Dumbest Thing I Have Read Today

I agree with Kevin Drum, this is the dumbest thing I have read today:

There is a solution to the rising cost of oil, but it is a painful
one. Let's say there is a lot of $20-a-barrel oil in the world "”
deep-sea oil, Canadian tar sands. But who would look for $20-a-barrel
oil if someone else (Saudi Arabia) has lots of $5-a-barrel oil? The
answer is: no one.

Basically, American taxpayers have to guarantee potential producers
that the price in the future will not fall below $20 a barrel and that
they will not lose their investments.

This is easy to do. The U.S. needs to guarantee that it will buy all
of its oil at $20 a barrel before buying anything from OPEC. This
forces the price of oil down to $20 a barrel, but it eliminates the
possibility that it will ever go back to $5 a barrel.

The implication that no one will add capacity if there is anyone at all to the left of them on the supply curve is just silly, and defies history in any number of industries, including oil.  By this argument, no one would be building super-deep water oil platforms today.  The reason there is not more oil exploration today in certain areas of North America is that there are formal and informal government restrictions that make it hard and/or impossible.  And to the extent that oil companies are treating current oil prices as a bubble that will inevitably fall, all I can say is, bring it on. 

  • Kevin Dick

    Not to mention that there are any number of _private_ investment banks who will put together a nice hedging instrument to reduce your exposure to future oil price drops.

  • I think the McCain quote on sub-prime was worse.

    Sale price guarantees for producers would help reduce risks.

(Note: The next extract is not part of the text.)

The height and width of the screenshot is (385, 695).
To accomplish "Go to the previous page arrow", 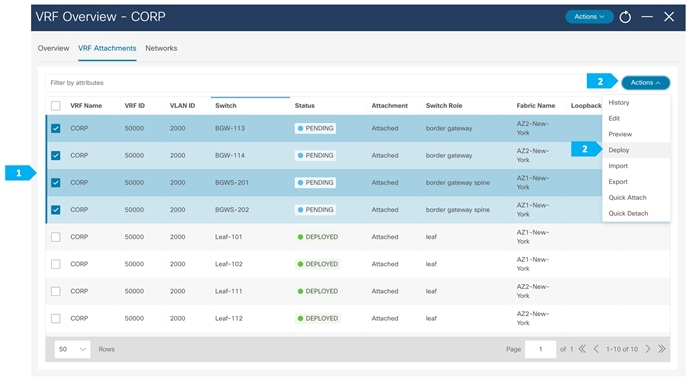I will coord(596,349).
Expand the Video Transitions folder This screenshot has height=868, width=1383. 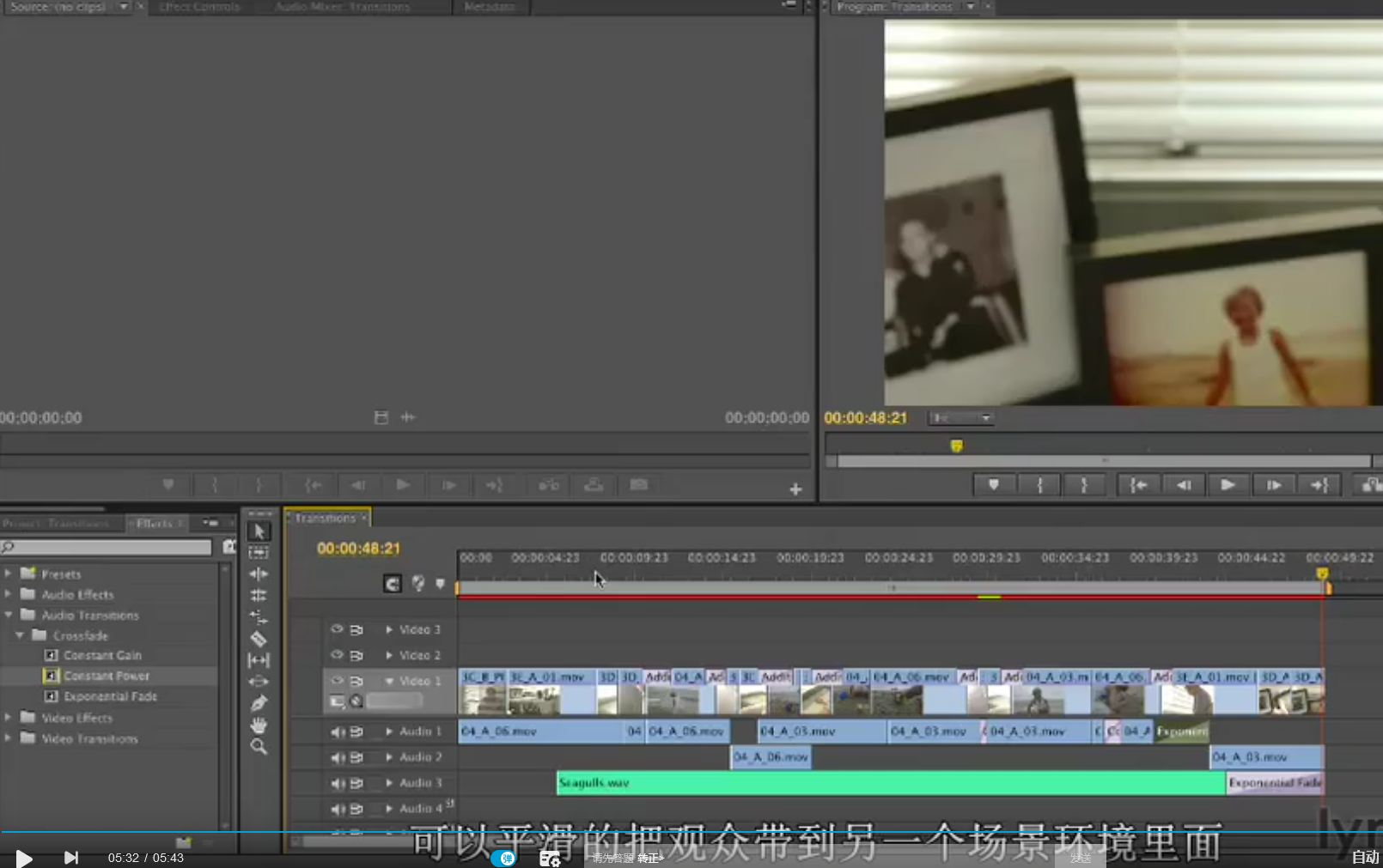(x=9, y=737)
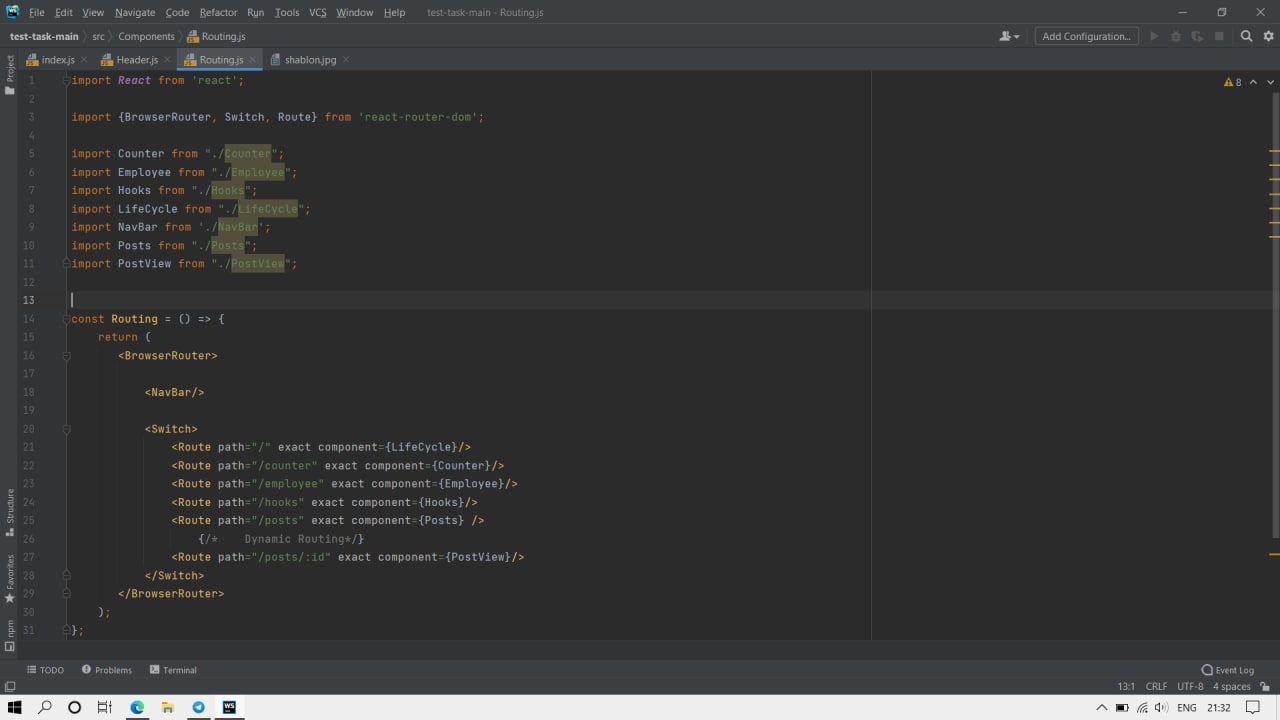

It would make things more likely but, as you pointed out, it's not as though cheap oil didn't preclude such projects in the past.

  • Yeah! That's the ticket! Because Wal*Mart won't sell jeans for under $100, because that's how much some other people are getting for jeans!

    ...

    Wait.....

  • Frederick Davies

    Some would think that after the great success that price controls and other mandated government interventions on market prices have been through History, people would learn not to make such stupid statements. As Einstein once said: "Two things are infinite: the universe and human stupidity; and I'm not sure about the universe."

  • markm

    How about a price-supporting import duty? For instance, a tax that is zero when the price of imported oil is above $80, or 25% of the difference between $80 and the price when it is below $80.

  • markm

    The real issue is that government action does much to discourage investment. It often makes it hard to get permits for investments in this country. It can support a price bubble and then change and help deflate it (the Carter years versus Reagan). And many politicians want to penalize forward-looking companies that risked major investments so they'll have the extra capacity when the price soars by taxing "profiteering".

    And the rest of the world is worse - investing in many countries is to risk that the government there will confiscate your investments. Also, governments collude to create monopoly pricing (OPEC), and then cheat and undercut those agreements.

  • While I am not necessarily for it, there is a national security argument to be made for subsidizing US energy "independence" (really a drop in imported oil). The high price of imported oil is a major national security issue - it is enriching hostile cultures and governments, while damaging our economy.

    The trick, as with anything a government does, is to keep the cure from being worse than the disease. I don't have a lot of confidence in government there - look at the insane ethanol industry (which is about to go bust unless the price of corn drops).